Algorithmsalphabet range check

Check if a Character is an Alphabet

TT
Testlaa Team
May 14, 20262 min read

Programs often need to know whether a character is an English letter (AZ or az). That check powers parsers, passwords, identifiers, and form validation before you ever touch regex libraries.

Why this shows up in the real world

Flight codes like AA123 mix letters and digits—validators classify each slot. Student ID schemes sometimes require a leading letter. Keyboard teaching apps highlight only alphabetic keys pressed. Same primitive: is this slot alphabetic?

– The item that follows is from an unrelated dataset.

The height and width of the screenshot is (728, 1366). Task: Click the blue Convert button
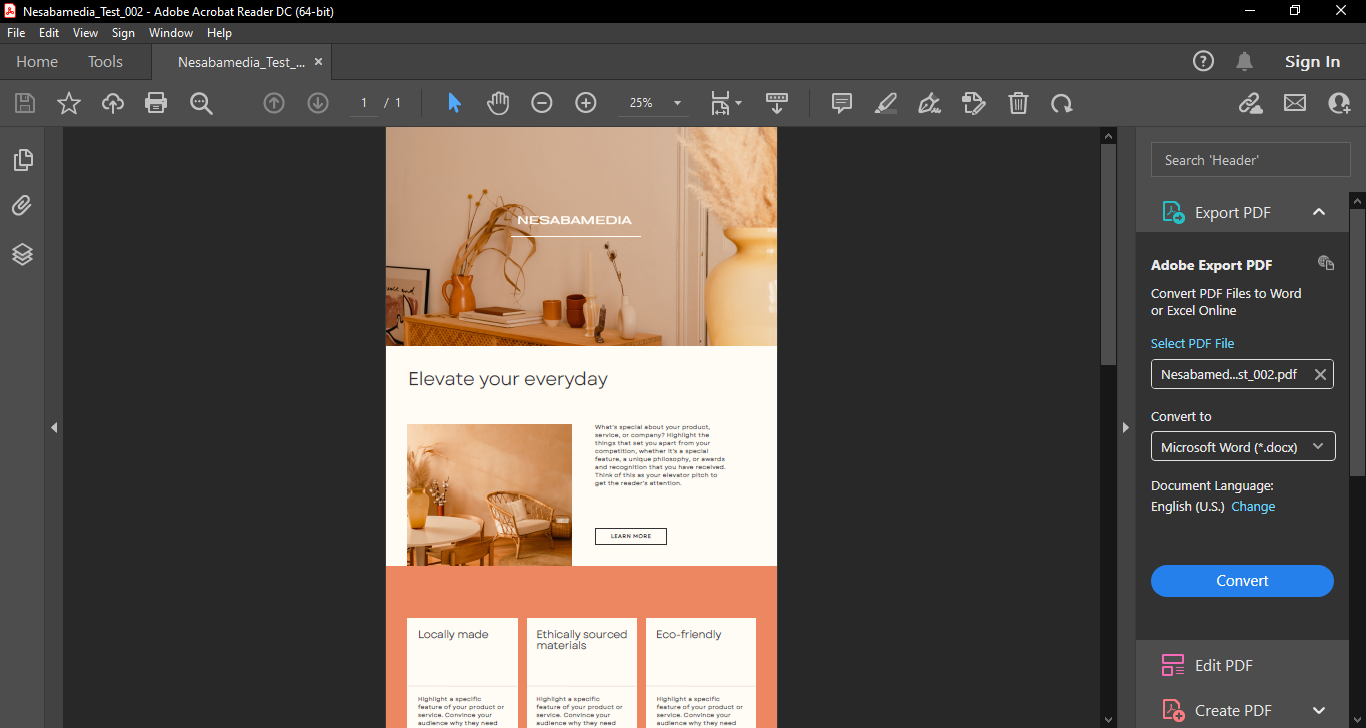1242,581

Core idea (explained for students)

ASCII trick: compare code points, e.g. ('A' <= ch <= 'Z') or ('a' <= ch <= 'z'). Python also offers ch.isalpha(), but note it returns True for letters outside English (Tamil letters too). If the problem says “English alphabet only,” prefer explicit ASCII ranges or ch.isascii() and ch.isalpha().

Try this in Python

def is_ascii_alpha(ch: str) -> bool:
    return len(ch) == 1 and (("A" <= ch <= "Z") or ("a" <= ch <= "z"))


for c in "A9அ":
    print(c, is_ascii_alpha(c))

Common mistakes

  • Using isalpha() when the spec expects ASCII letters only.
  • Forgetting that ch might be a string of length >1 if you slice wrong.
  • Locale-dependent upper/lower tables—stick to explicit ranges in contests.

Key takeaways

  • Match the spec: English letters vs any Unicode letter.
  • Centralize helpers like is_ascii_alpha(ch) once and reuse.
  • Pair with isdigit() checks when parsing tokens.